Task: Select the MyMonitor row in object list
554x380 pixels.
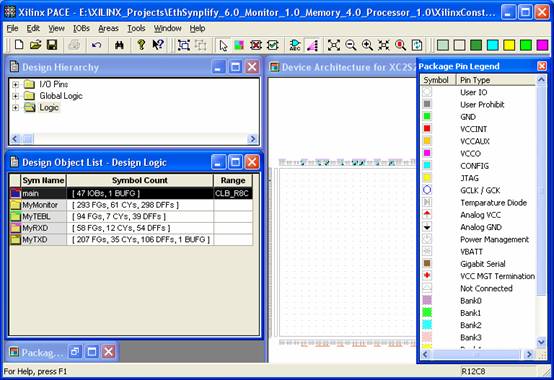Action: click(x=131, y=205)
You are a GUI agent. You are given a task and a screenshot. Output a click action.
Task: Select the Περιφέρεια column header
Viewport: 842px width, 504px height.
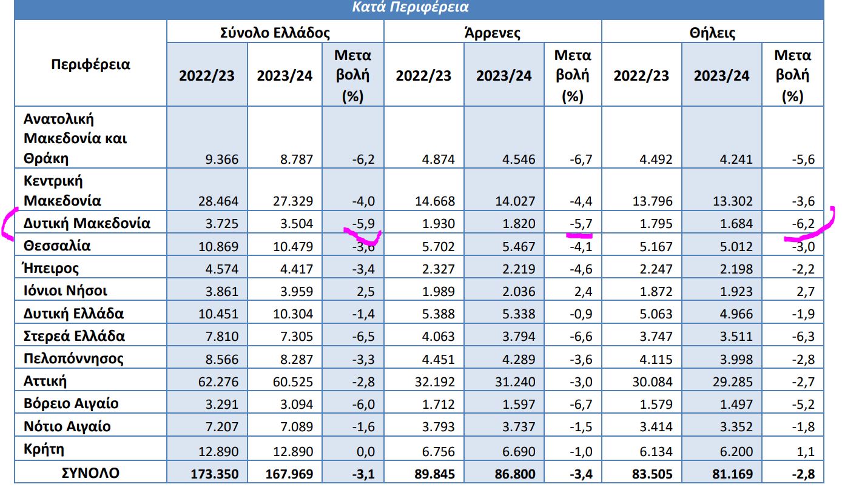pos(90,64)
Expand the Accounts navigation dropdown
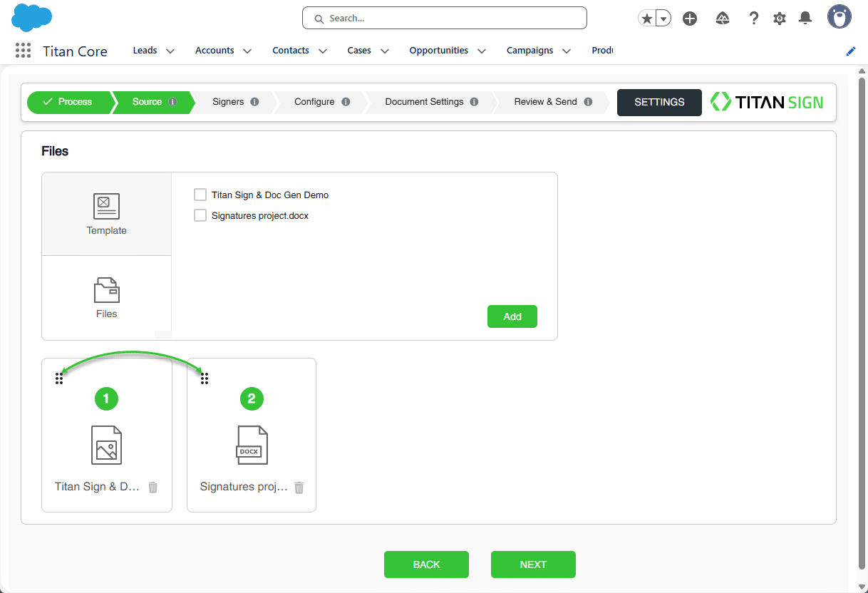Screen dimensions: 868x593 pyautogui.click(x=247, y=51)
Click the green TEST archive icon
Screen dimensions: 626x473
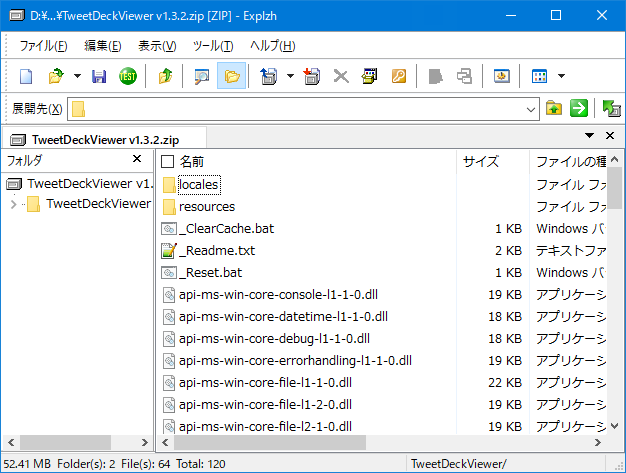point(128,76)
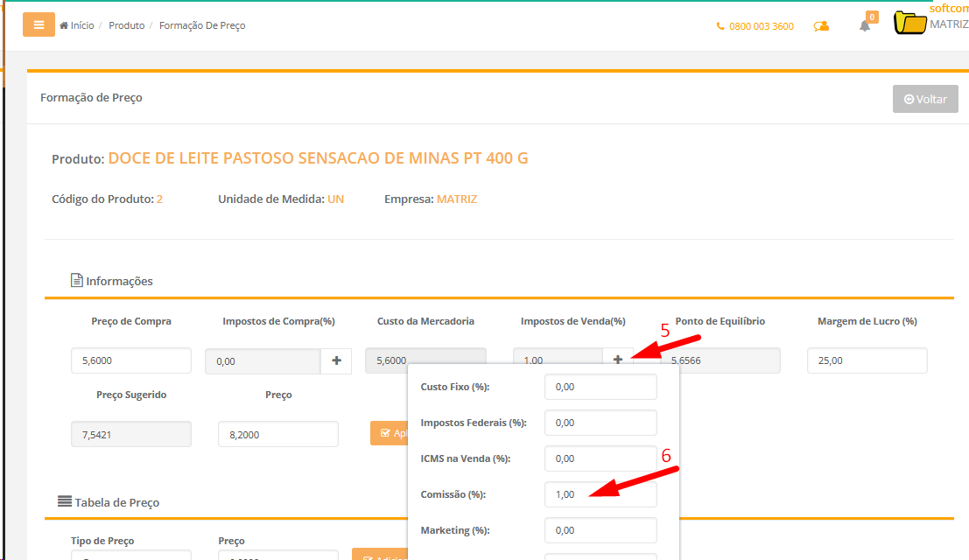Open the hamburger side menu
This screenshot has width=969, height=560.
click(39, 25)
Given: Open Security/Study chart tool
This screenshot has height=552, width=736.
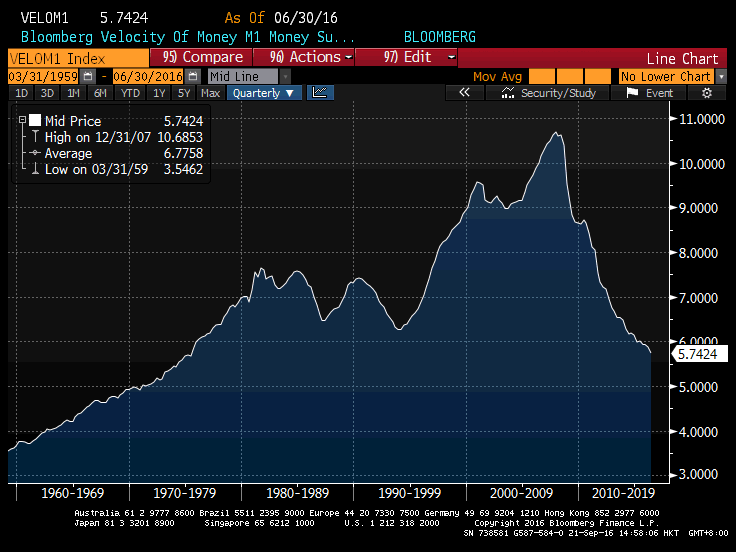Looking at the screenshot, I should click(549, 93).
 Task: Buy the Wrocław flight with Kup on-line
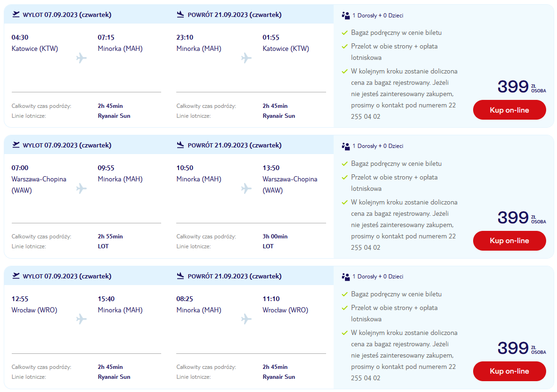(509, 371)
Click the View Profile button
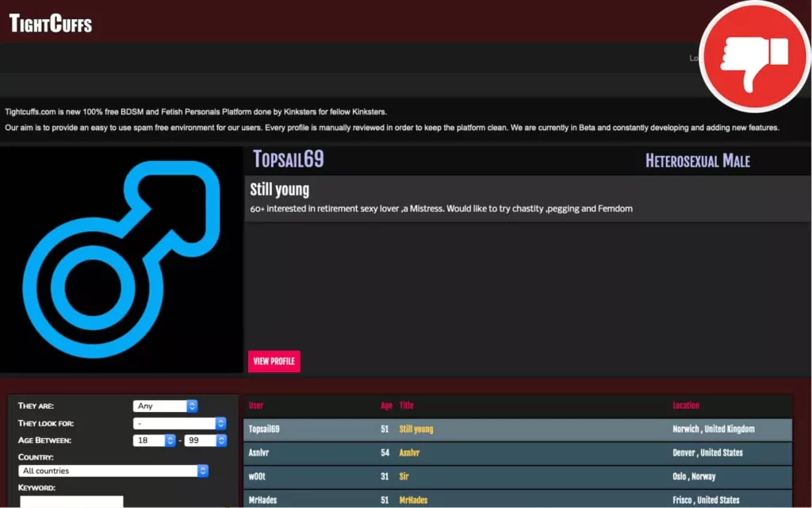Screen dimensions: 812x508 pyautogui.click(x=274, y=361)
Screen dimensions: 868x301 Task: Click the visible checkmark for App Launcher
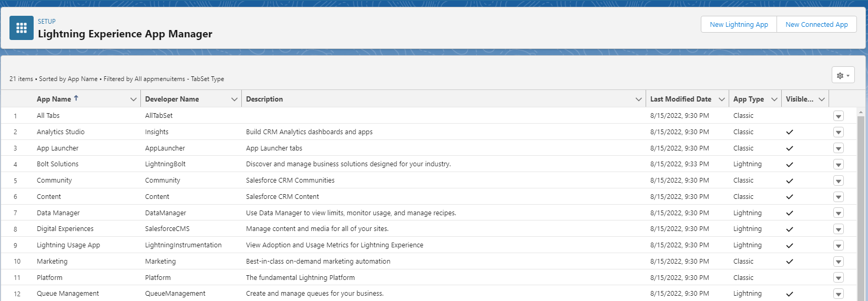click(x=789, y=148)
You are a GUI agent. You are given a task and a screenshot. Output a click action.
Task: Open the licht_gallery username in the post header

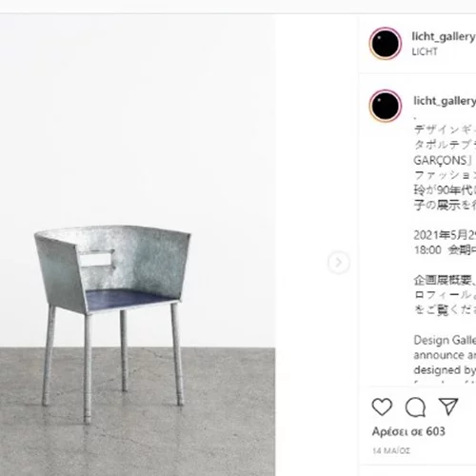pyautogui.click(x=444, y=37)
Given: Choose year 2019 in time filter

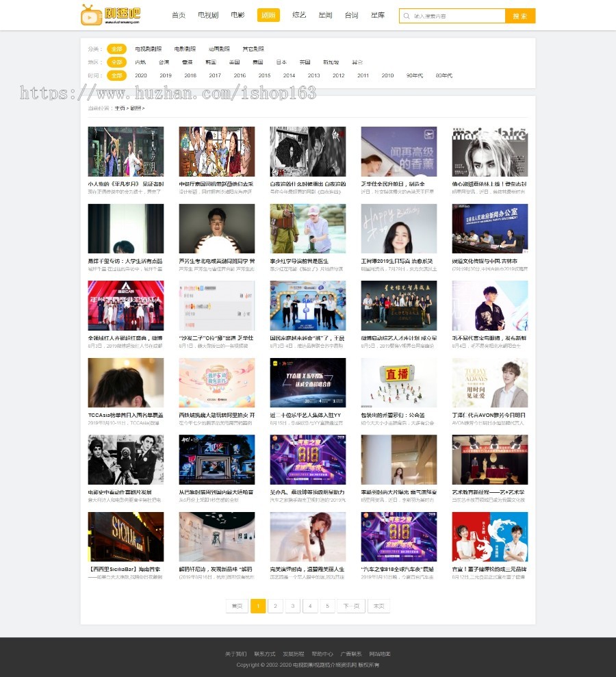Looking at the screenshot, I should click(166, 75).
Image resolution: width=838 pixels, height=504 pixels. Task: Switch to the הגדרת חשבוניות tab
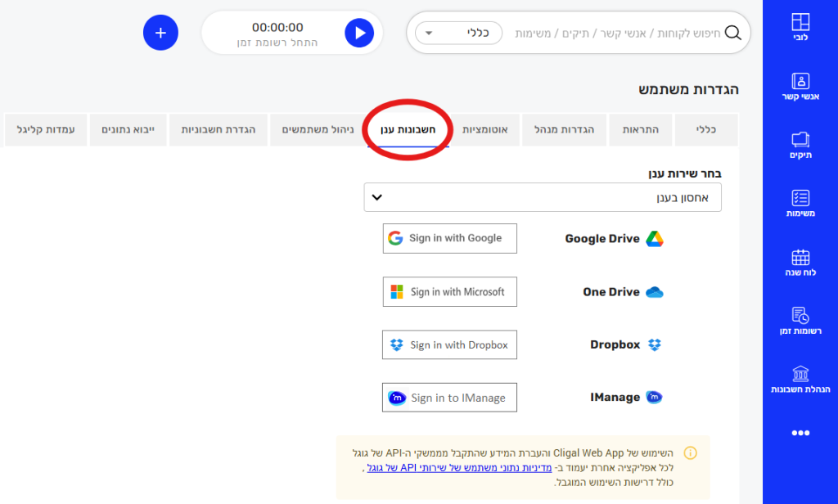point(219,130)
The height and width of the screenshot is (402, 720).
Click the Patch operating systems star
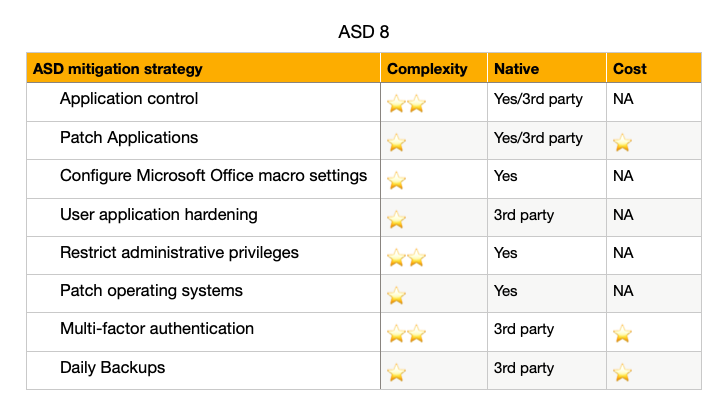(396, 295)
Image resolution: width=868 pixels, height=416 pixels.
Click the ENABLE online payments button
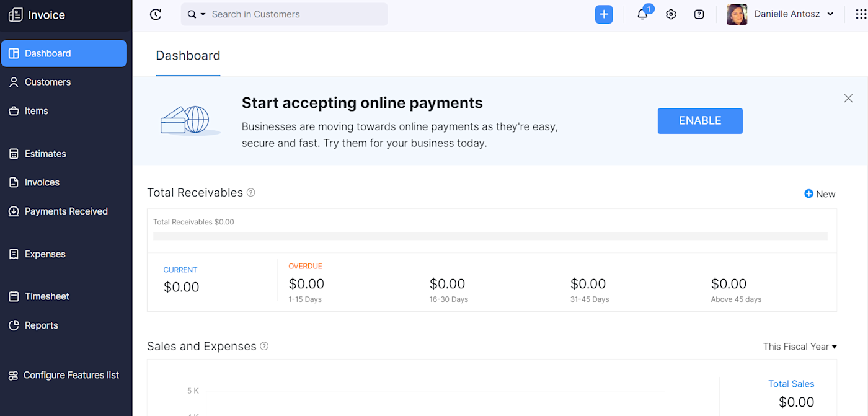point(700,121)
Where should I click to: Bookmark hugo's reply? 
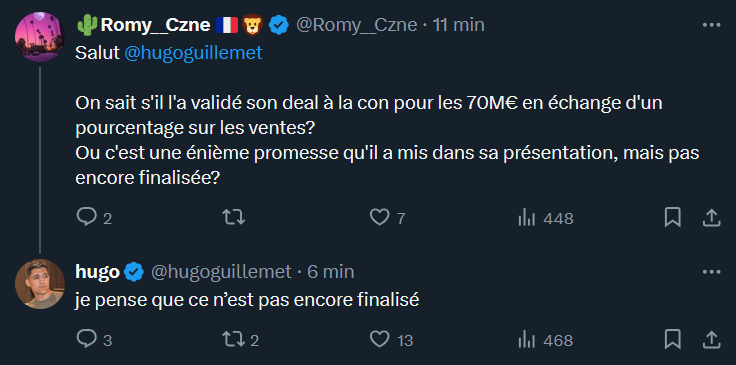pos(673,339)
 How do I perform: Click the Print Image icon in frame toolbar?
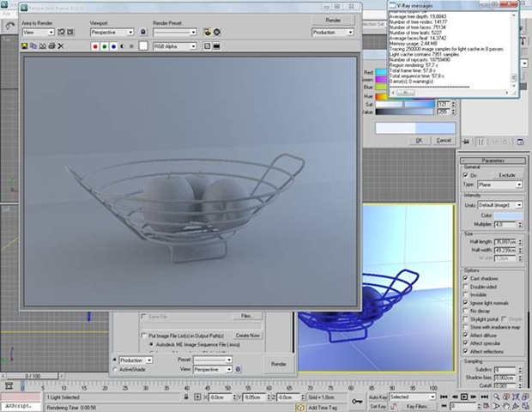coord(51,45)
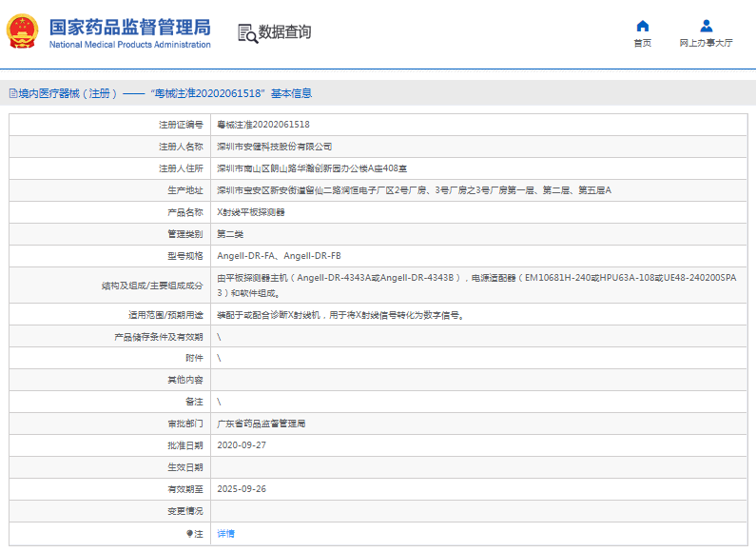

==========

# [Work required]
Your copy should match the records word for word, with the pictures removed.

# [Response for this exercise]
Task: Select the MyMonitor row in object list
554x380 pixels.
Action: click(x=131, y=205)
You are a GUI agent. You are given a task and a screenshot. Output a click action.
Task: Select the Περιφέρεια column header
Viewport: 842px width, 504px height.
pos(90,64)
Expand the Accounts navigation dropdown
Screen dimensions: 868x593 pyautogui.click(x=247, y=51)
Click the green TEST archive icon
Screen dimensions: 626x473
point(128,76)
Open the hamburger side menu
This screenshot has width=969, height=560.
click(39, 25)
Given: Open Security/Study chart tool
This screenshot has height=552, width=736.
Looking at the screenshot, I should click(549, 93).
 Task: Buy the Wrocław flight with Kup on-line
(509, 371)
Click the View Profile button
Screen dimensions: 812x508 pyautogui.click(x=274, y=361)
Screen dimensions: 868x301 Task: Click the visible checkmark for App Launcher
click(x=789, y=148)
You are a GUI agent. You are given a task and a screenshot. Output a click action.
Task: Open the licht_gallery username in the post header

pyautogui.click(x=444, y=37)
Given: Choose year 2019 in time filter

Looking at the screenshot, I should click(166, 75).
Image resolution: width=838 pixels, height=504 pixels. Task: Switch to the הגדרת חשבוניות tab
point(219,130)
The height and width of the screenshot is (402, 720).
Click the Patch operating systems star
(396, 295)
Image resolution: width=868 pixels, height=416 pixels.
Click the ENABLE online payments button
point(700,121)
Where should I click to: Bookmark hugo's reply? 
pos(673,339)
 How do I perform: Click the Print Image icon in frame toolbar?
coord(51,45)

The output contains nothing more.